Leveraging Κ-nn for generic classification boosting

Abstract

k-nearest neighbors (k-NN) voting rules are an effective tool in countless many machine learning techniques. In spite of its simplicity, k-NN classification is very attractive to practitioners, as it has shown very good performances in practical applications. However, it suffers from various drawbacks, like sensitivity to “noisy” prototypes and poor generalization properties when dealing with sparse, high-dimensional data. In this paper, we tackle the k-NN classification problem at its core by providing a novel k-NN boosting approach. We propose a Universal Nearest Neighbors (UNN) algorithm, which induces a leveraged k-NN rule by globally minimizing a surrogate risk upper bounding the empirical misclassification rate over training data. Interestingly, this surrogate risk can be arbitrary chosen from a class of Bregman loss functions, including the familiar exponential, logistic and squared losses.
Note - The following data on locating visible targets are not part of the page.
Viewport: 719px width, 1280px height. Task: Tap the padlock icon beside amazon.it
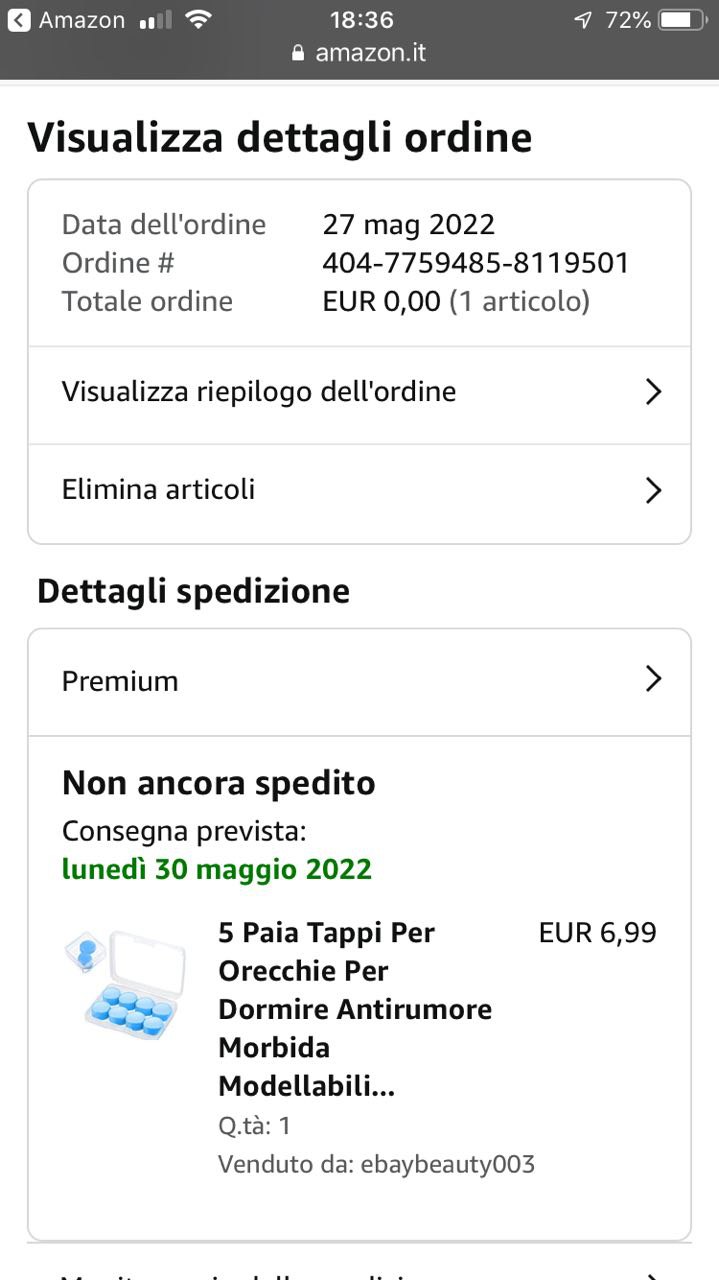coord(298,53)

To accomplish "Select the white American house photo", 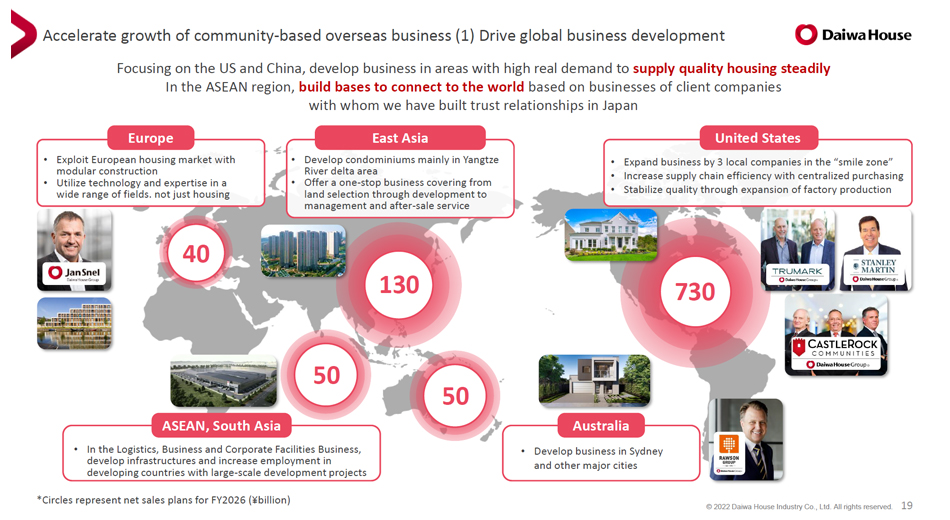I will (610, 235).
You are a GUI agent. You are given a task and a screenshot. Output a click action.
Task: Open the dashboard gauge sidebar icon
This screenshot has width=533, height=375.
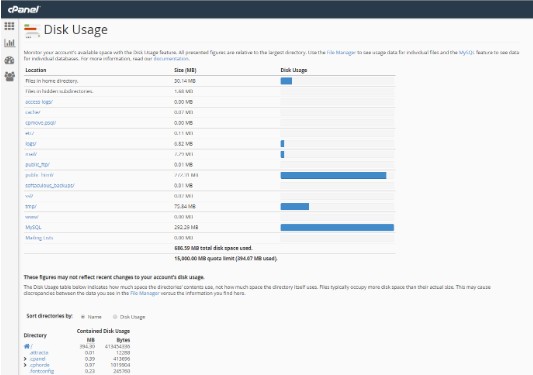(9, 60)
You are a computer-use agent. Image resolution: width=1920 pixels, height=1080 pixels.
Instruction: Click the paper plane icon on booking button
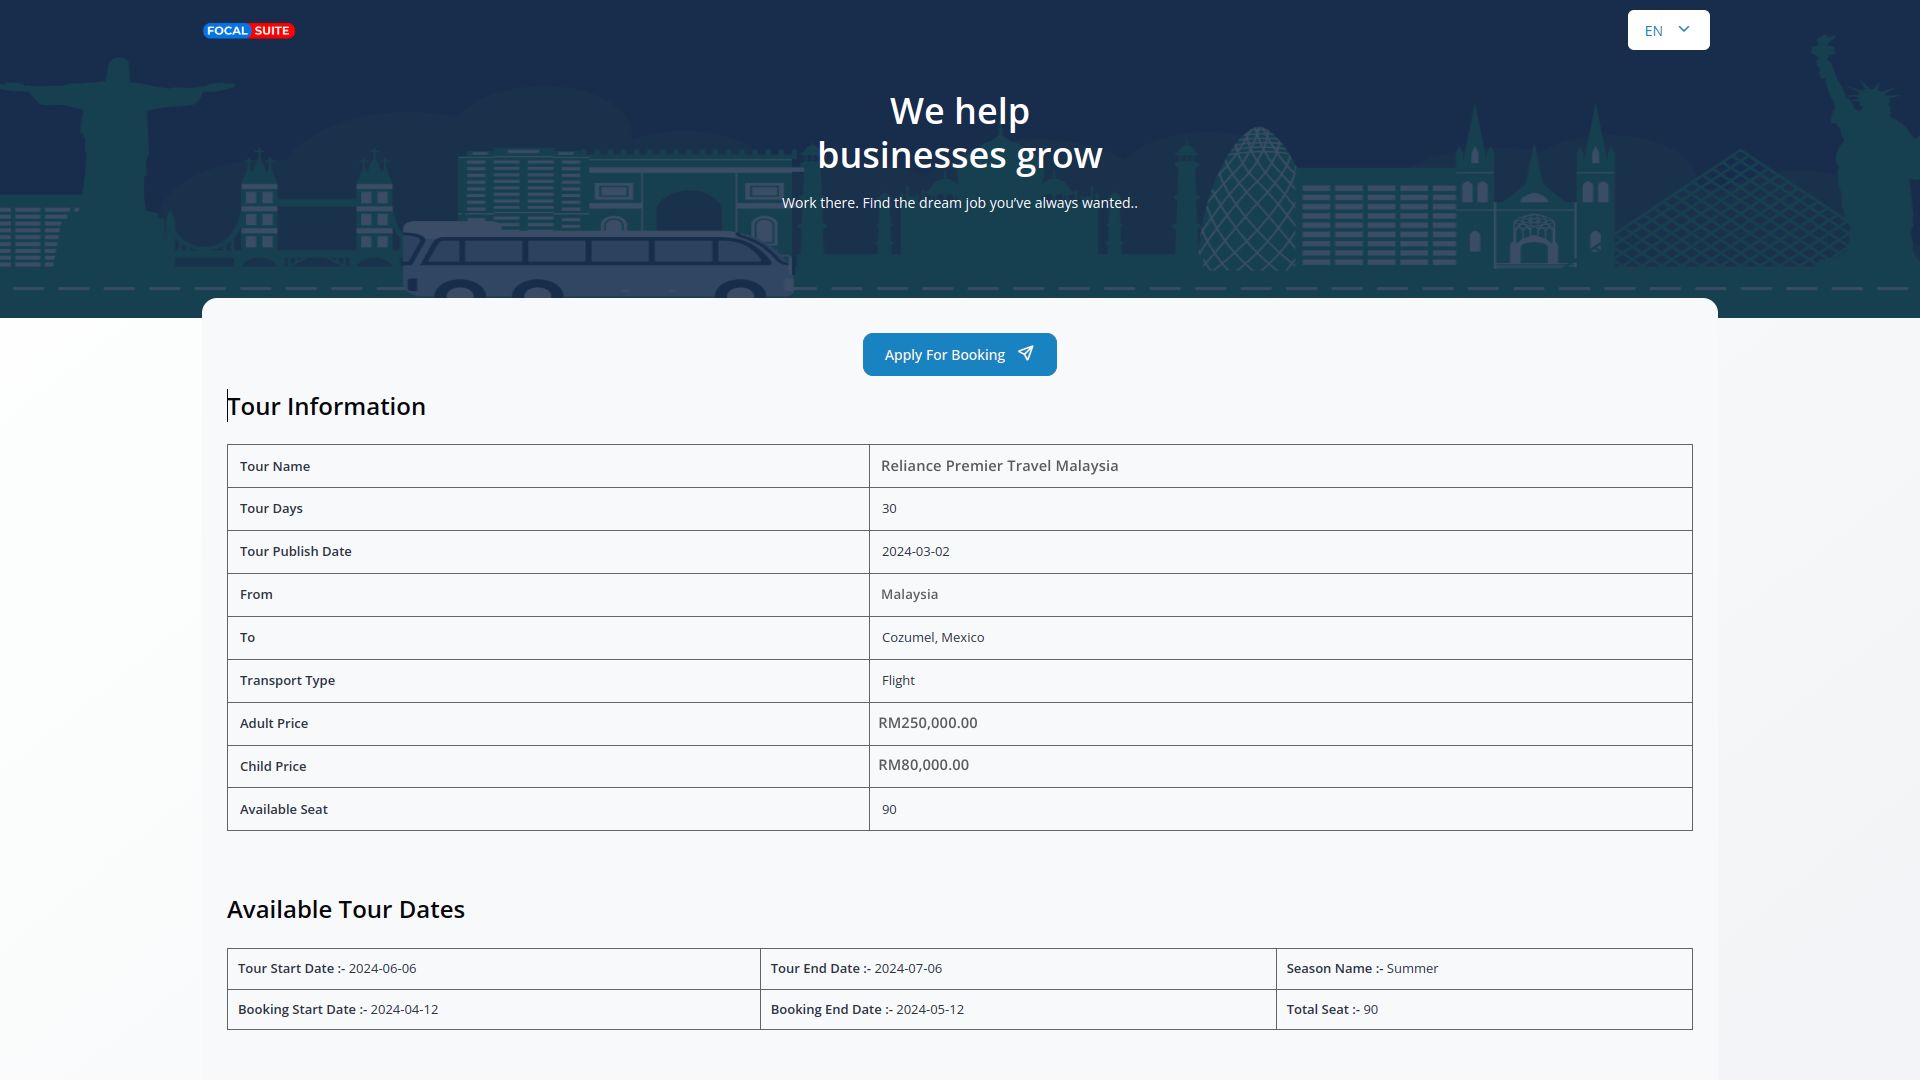(x=1026, y=354)
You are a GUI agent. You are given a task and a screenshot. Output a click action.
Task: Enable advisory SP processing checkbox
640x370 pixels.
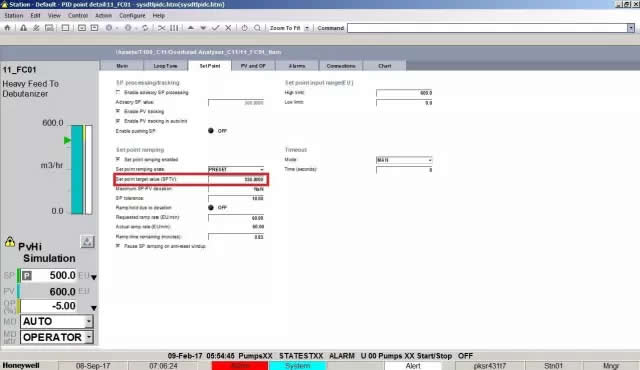pyautogui.click(x=118, y=92)
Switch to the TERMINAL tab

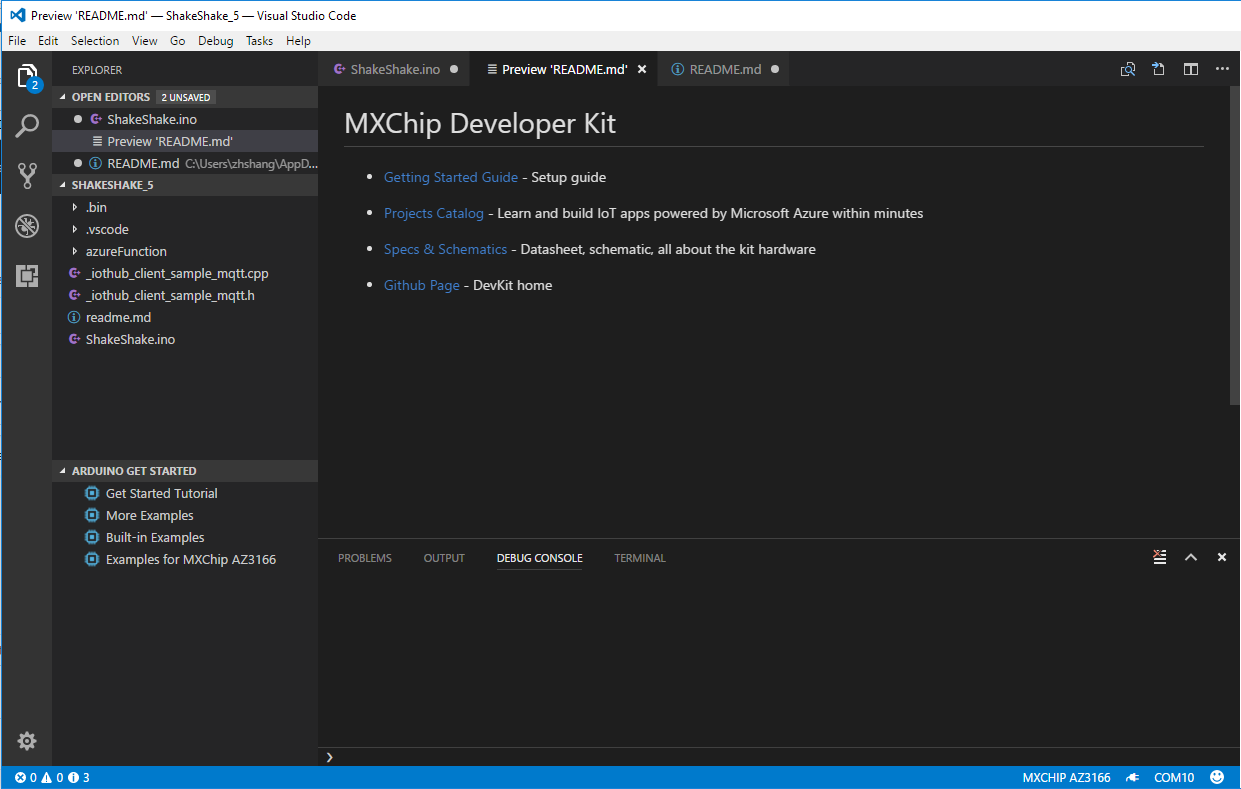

Furthermore, we show that UNN allows to efficiently filter a dataset of instances by keeping only a small fraction of data. Experimental results on the synthetic Ripley's dataset show that such a filtering strategy is able to reject “noisy” examples, and yields a classification error close to the optimal Bayes error. Experiments on standard UCI datasets show significant improvements over the current state of the art.